Walking in the Canadian Rockies

“Leave skirts behind and use a pair of stout bloomers,” advised Mary Schäffer Warren, in one of her many articles about walking in the Canadian Rockies. “The walk through the valley… loses one-half the fatigue with the freedom thus obtained.”

They were words from the wise. Mary was one of the most important explorers of the Canadian Rockies. Unlike many mountaineers in the early 20th century, she didn’t plough through first-growth forests and glacier valleys to strike gold or to colonise places already well-trod by Indigenous Canadians. Pennsylvania-born Mary had fallen deeply in love with the flowers, scenery and people. She began by drawing and cataloguing plants for a botanical guide and winded up mapping Aboriginal paths with her friend and Stoney First Nation guide Sampson Beaver.
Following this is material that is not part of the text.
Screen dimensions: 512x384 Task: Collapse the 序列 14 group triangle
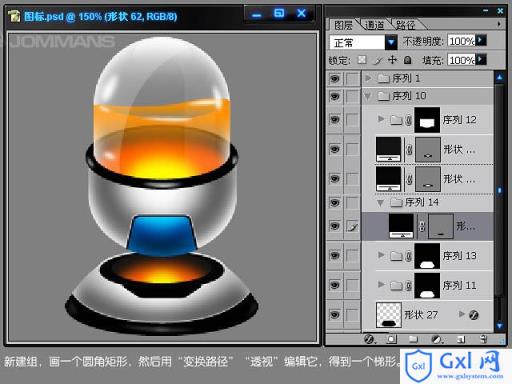380,203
At a time when women were banned from accompanying land surveys, Mary was leading them. “Why not?” Mary wrote in her book Old Indian Trails of the Canadian Rockies. “We can starve as well as they; the muskeg will be no softer for us than for them; the ground will be no harder to sleep upon; the waters no deeper to swim, nor the bath colder if we fall in…”
Lake Louise is a pearl; Lake Maligne is a whole string of pearls.
– Mary Schäffer-Warren
The Canadian Geological Society asked Mary to survey Chaba Imne – or Maligne Lake. Following a map drawn by Sampson, her explorations and writings brought this glacier-blue lake and tree-topped Spirit Island into the protection of Jasper National Park, and then into the gaze of the world.

These days, that gaze equates to many of the 2.5 million people who visit Jasper National Park every year, chasing that classic view of the Canadian Rockies. You probably recognise it: Lake Maligne is one of the most-photographed places in Canada. Kodak used it to promote its film in the 1960s, with the now-famous image immortalised in an 18m-high mural at Grand Central Station in New York City.

A hunter of peace

Luckily, by and large, us tourists tend to be predictable folk. With the right guide, it’s easy to escape the packed viewpoints and coach circuits of the Canadian Rockies, and instead discover the quiet footpaths that Mary and her companions knew. The best Rockies walking holidays put you in the hands of those guides.
They like to say ‘explorer’ of me, no, only a hunter of peace. I found it.
– Mary Schäffer-Warren
Wells Gray Provincial Park hides in plain sight just west of Mount Robson. You’ll probably be some of the only hikers exploring scenery so diverse that an hour’s hike can get you burrowing into old-growth rainforest, emerging into meadows of knee-high alpine lilies, and skirting around (or scooching up, depending on your fancy) panoramic mountain ridges.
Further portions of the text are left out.